Davacı vekili 07/12/2023 tarihli ıslah dilekçesi ile sürekli iş göremezlik zararını 233.963,70 TL’ye, geçici iş göremezlik zararını 14.256,80 TL’ye, bakıcı gideri zararını 6.088,50 TL’ye, tedavi gideri zararına ilişkin davasını ise 25.000,00 TL ‘ye çıkarmıştır.
Tüm dosya kapsamı ve toplanan deliller bir bütün halinde değerlendirildiğinde; davaya konu trafik kazasının oluşmasında … plaka sayılı araç sürücüsü …’ün tam kusurlu olduğu, davacının alkollü sürücünün kullandığı araca binmesi nedeniyle müterafik kusurlu olduğunun kabul edilmesi gerektiği, bu kapsamda % 20 müterafik kusur indirimi yapıldığında, davacının davalıdan talep edebileceği sürekli iş göremezlik tazminatı tutarının 279.309,00 TL, geçici iş göremezlik tazminatı tutarının 11.405,44 TL, bakıcı gideri tazminatı tutarının 4.870,80 TL ve tedavi gideri tazminatı tutarının 20.000 TL olduğu anlaşılmakla, sürekli iş göremezlik tazminatı istemi yönünden taleple bağlı kalınarak talebin kabulüne, diğer zarar kalemleri yönünden ise talebin kısmen kabulüne karar vermek gerekmiştir. Ancak reddedilen tutar salt müterafik kusur indiriminden kaynaklandığından davalı lehine yargılama giderine hükmedilmemiş ve aşağıdaki şekilde hüküm kurulmuştur.

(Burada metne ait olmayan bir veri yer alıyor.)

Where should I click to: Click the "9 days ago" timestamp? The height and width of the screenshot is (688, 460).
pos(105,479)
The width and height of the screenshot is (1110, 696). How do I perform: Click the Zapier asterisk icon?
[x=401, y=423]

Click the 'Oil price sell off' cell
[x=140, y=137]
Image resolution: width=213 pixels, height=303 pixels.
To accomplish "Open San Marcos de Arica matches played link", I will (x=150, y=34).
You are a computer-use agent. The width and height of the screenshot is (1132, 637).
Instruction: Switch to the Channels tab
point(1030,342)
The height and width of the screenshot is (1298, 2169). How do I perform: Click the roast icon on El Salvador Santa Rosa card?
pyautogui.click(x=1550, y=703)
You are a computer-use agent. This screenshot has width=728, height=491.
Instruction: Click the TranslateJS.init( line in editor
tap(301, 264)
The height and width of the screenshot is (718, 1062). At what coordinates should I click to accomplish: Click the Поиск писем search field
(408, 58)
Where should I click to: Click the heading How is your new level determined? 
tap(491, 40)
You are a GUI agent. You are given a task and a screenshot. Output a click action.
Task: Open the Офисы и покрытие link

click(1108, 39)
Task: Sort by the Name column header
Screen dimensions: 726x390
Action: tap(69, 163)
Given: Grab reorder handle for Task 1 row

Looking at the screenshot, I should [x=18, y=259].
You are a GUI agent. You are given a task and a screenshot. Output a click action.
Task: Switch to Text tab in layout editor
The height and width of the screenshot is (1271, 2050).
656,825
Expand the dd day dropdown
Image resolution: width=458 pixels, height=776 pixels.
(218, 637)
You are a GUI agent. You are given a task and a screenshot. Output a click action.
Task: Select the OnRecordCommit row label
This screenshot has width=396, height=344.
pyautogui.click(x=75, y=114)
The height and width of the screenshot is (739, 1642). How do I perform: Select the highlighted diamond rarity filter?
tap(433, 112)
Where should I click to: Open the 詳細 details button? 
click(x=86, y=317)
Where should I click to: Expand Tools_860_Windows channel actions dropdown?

HÜKÜM : Yukarıda açıklanan nedenlerle;
1-DAVANIN KISMEN KABUL KISMEN REDDİ ile, 233.963,70 TL sürekli iş göremezlik tazminatı, 11.405,44 TL geçici iş göremezlik tazminatı, 4.870,80 TL bakıcı gideri tazminatı ve 20.000,00 TL tedavi gideri tazminatı olmak üzere toplam 270.239,94 TL tazminatın 21/10/2022 tarihinden itibaren işleyecek yasal faizi ile birlikte davalıdan alınarak davacıya verilmesine, fazlaya ilişkin talebin reddine,
2-Alınması gereken 18.460,09 TL harçtan, peşin ve ıslahla birlikte alınan 1.023,70 TL harcın mahsubu ile bakiye 17.436,39 TL eksik harcın davalıdan alınarak HAZİNEYE İRAT KAYDINA,
3-Arabuluculuk görüşmelerinden dolayı Hazine tarafından (suçüstü ödeneğinden) yapılan 3.120 TL. yargılama giderinin davalıdan alınarak Hazine’ye gelir kaydına, bu amaçla 492 s. Harçlar Kanunu’nun 28/a maddesi gereğince harç tahsil müzekkeresi yazılmasına,
4-Davacı tarafından yapılan 1.104,40 TL harç gideri, 2.980,00 TL Hacettepe Tıp Fakültesi Hastanesi rapor bedeli ve 4.040,65 TL yargılama gideri olmak üzere toplam 8.125,05 TL yargılama giderinin davalıdan alınarak davacıya verilmesine,
5-Davacı taraf, kendini vekille temsil ettiğinden, A.A.Ü.T. uyarınca, tayin ve taktir olunan 45.535,99 TL vekalet ücretinin davalıdan alınarak davacıya verilmesine,
6-Davacı tarafından yatırılan gider avansından arta kalan kısmının 6100 sayılı HMK 333.maddesi uyarınca karar kesinleştiğinde davacıya iadesine,
Dair ; davacı vekilinin yüzüne karşı, gerekçeli kararın tebliğinden itibaren 6100 s. HMK’nın 345. maddesi gereğince ( 2 ) hafta içerisinde, ilgili BAM Hukuk Dairesi Başkanlığına sunulmak üzere Mahkememize verilecek dilekçe ile istinaf yolu açık olmak üzere verilen karar açıkça okunup, usulen anlatıldı. 21/12/2023
Katip Hakim
5070 Sayılı Kanun Hükümlerine Göre Elektronik İmzalıdır.